After years of controversy, community pain and lawsuits, the statue was removed. A long and tortuous legal battle, coupled with changes in state laws protecting the war memorial, delayed the demolition for many years.
Nearly four years after violence broke out in the infamous “Unity Right” rally, the statues of Lee and Jackson were demolished on Saturday.The peaceful counter-protester Heather Heyer was killed in the violence, which sparked a national debate on racial equality. President Donald Trump’s insistenceThere is no “both parties are responsible.”
As couples, families with children, and activists watch from the surrounding neighborhoods, the work seems to be going well and fairly easy. As the workers progressed, the crowd chanted and cheered intermittently. When a pair of musicians played hymns in the church near the statue of Li, the music floated on the street.
There were at least a few people who opposed the removal, including one who questioned the mayor after the mayor’s speech, but no obvious, organized protesters were present.
Ralph Dixon, a 59-year-old black man born and raised in Charlottesville, was documenting the demolition work on Saturday morning, with a camera hanging around his neck.
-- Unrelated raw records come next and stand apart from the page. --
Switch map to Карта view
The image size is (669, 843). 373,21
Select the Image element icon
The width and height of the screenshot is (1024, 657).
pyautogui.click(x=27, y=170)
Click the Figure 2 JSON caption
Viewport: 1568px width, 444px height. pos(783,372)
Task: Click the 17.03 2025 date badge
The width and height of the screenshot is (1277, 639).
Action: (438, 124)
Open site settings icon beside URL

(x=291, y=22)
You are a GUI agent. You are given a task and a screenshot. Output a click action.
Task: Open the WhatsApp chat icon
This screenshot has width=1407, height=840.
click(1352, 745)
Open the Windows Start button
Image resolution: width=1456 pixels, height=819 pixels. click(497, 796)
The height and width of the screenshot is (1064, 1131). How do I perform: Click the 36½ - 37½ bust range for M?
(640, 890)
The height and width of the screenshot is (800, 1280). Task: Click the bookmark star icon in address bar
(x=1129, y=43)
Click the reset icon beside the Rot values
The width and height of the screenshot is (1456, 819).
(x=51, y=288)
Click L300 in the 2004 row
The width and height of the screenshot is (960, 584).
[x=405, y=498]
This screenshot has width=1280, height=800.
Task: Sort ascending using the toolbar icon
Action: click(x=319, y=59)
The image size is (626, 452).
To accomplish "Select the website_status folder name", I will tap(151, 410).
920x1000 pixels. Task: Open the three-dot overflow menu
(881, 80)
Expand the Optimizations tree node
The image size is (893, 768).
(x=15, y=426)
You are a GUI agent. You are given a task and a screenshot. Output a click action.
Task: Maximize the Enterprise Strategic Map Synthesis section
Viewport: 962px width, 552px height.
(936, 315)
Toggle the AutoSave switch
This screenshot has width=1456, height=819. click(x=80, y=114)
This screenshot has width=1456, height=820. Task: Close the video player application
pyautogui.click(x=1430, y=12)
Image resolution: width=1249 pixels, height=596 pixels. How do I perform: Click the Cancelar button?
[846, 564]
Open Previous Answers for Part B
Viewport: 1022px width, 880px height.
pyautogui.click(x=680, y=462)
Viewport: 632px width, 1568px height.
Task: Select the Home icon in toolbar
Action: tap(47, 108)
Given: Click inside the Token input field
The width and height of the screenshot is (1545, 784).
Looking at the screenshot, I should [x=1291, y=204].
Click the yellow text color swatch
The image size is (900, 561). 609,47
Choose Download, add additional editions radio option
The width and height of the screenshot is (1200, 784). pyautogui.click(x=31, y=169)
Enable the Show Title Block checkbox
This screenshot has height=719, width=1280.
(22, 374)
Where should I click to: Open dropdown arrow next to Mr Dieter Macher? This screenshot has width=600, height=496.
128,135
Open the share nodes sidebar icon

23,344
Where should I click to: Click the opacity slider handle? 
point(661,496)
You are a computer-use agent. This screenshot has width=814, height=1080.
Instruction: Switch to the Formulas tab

Dixon said he was taken to the park where the Li statue was when he was a school-age child.
“All teachers, no matter what, my teacher is always talking about what a great person this is,” he said.
He said that as he grew up, his understanding of Li’s legacy and statue information continued to develop. He said that it is important to consider the background of the Jim Crow era when the statue was erected, especially after Haye’s death, there is no reason for the statue to remain.
“This must be done,” he said.
Only the statues, not their stone bases, will be removed on Saturday. They will be stored in a safe place until the city council makes a final decision on what to do with them. According to state law, the city must solicit parties interested in buying the statue during the offer period that ends on Thursday. It received 10 responses for comments.
A coalition of activists praised the city for taking swift action to remove the statue after the offer period ended. The coalition called Take’Em Down Cville stated that as long as these statues “still stand in public places in our downtown, it shows that our community tolerates white supremacy and the lost cause of which these generals are fighting”.
Jim Hansen, who lives in nearby Barbersville, said on Saturday that he had come to witness a “historic” event. He said he has no strong personal opinion on the issue of the Confederate monument, but he thinks Charlottesville is happy to see the end of the legend.
“Good atmosphere, good atmosphere, good energy,” he said.
The most recent removal of the Lee Monument began in 2016, thanks in part to a petition initiated by a black high school student Zyahna Bryant.
“It should be long ago,” said Bryant, who is now a student at the University of Virginia.
“There is no platform for white supremacy. There is no platform for racism. There is no platform for hatred.”
Charlottesville City Council member Kristin Szakos, who witnessed the removal of these statues, said, “People in this community have been trying to remove these statues for a hundred years.”
She added: “I think we are finally ready to become a community, it will not convey our view of white supremacy through our public art.”